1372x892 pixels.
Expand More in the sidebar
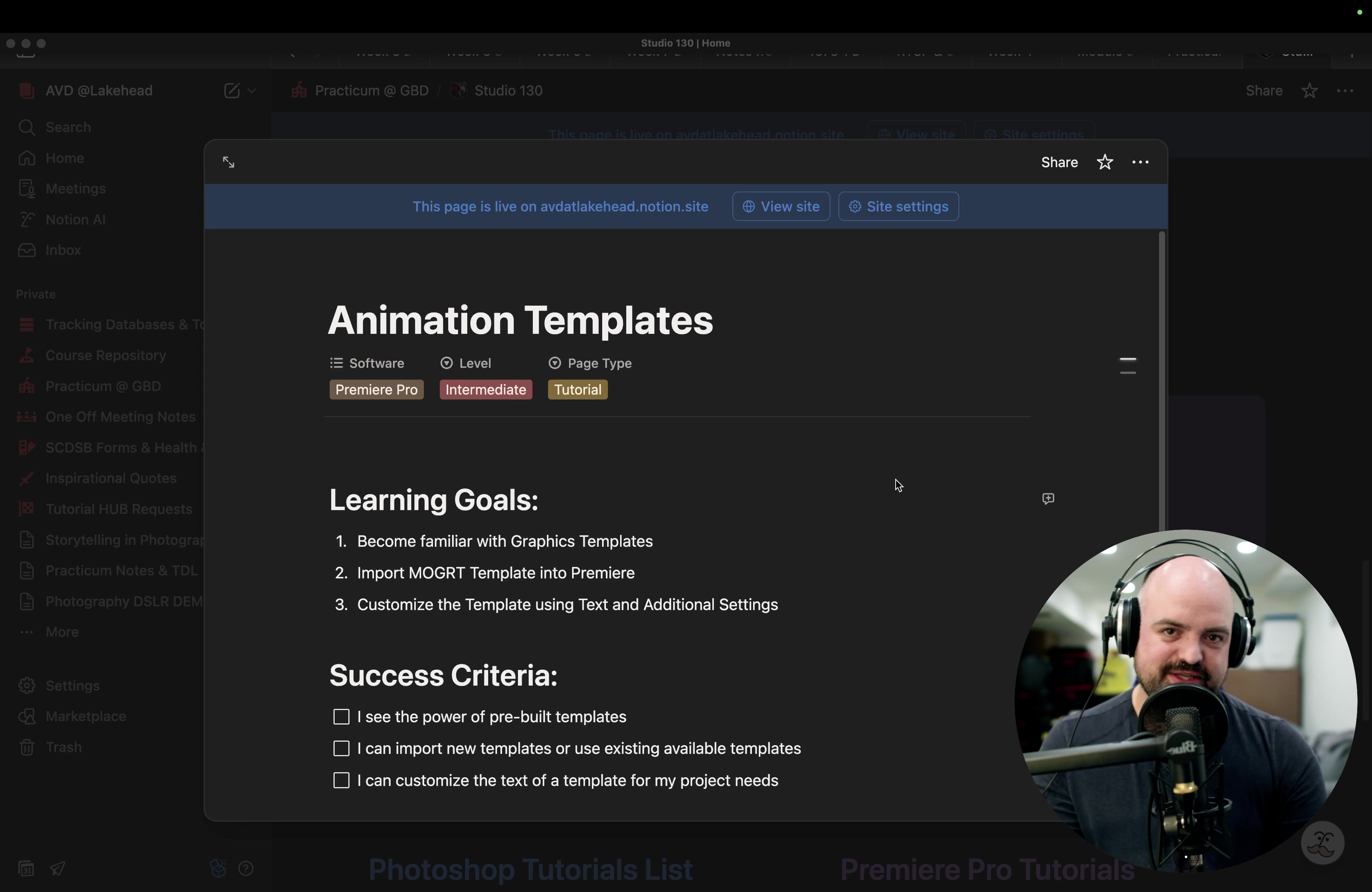point(62,632)
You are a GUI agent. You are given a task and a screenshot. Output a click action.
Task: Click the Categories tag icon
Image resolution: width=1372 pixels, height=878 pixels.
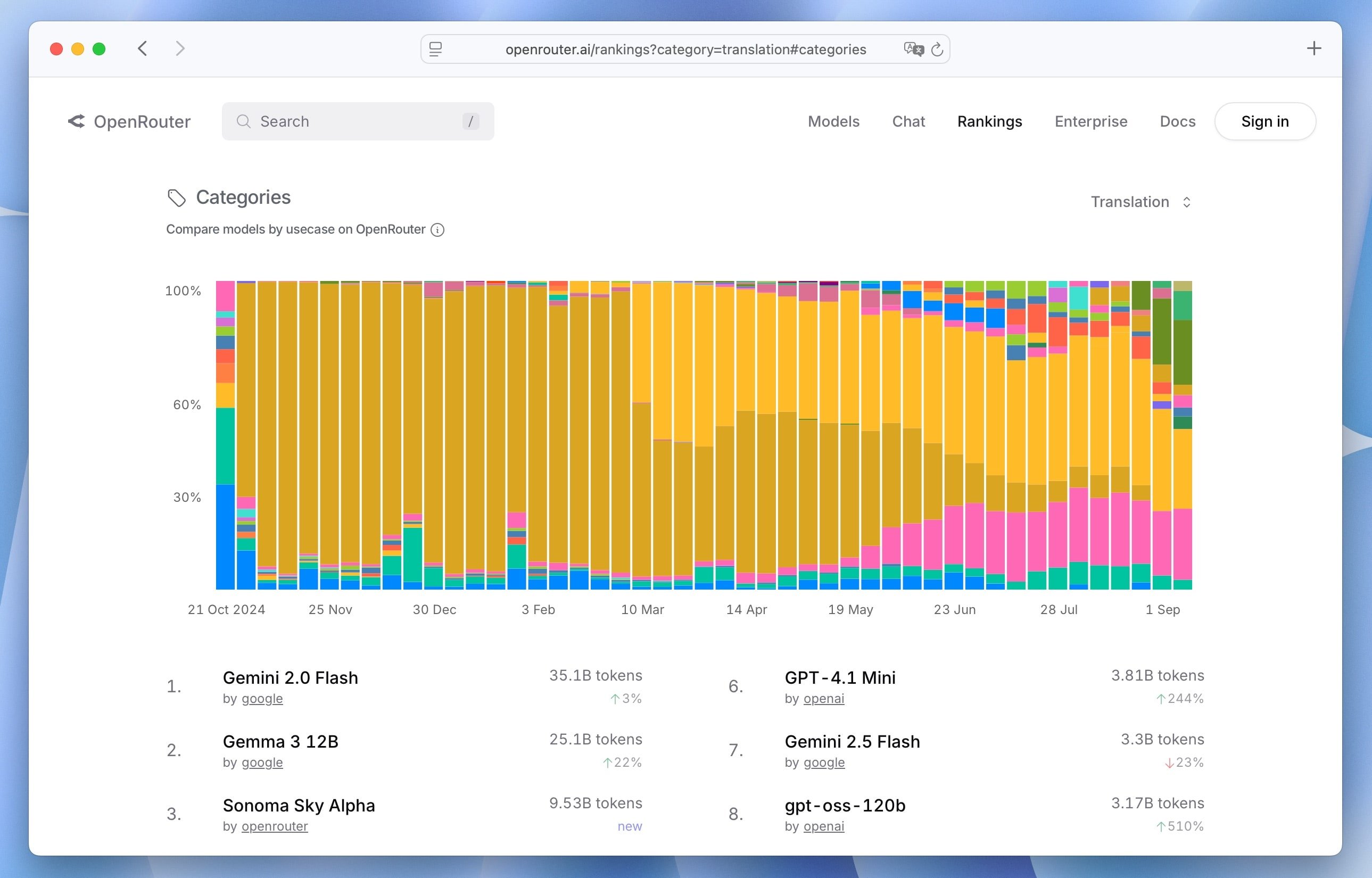(176, 198)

┄┄┄┄┄┄

Prompt
Your copy should hold only the lines running from the one that contains "Image resolution: width=1372" through the final line of the data; transcribe them exactly, both ends included, and leave pictures out.

Response to this exercise
Image resolution: width=1372 pixels, height=878 pixels.
(176, 198)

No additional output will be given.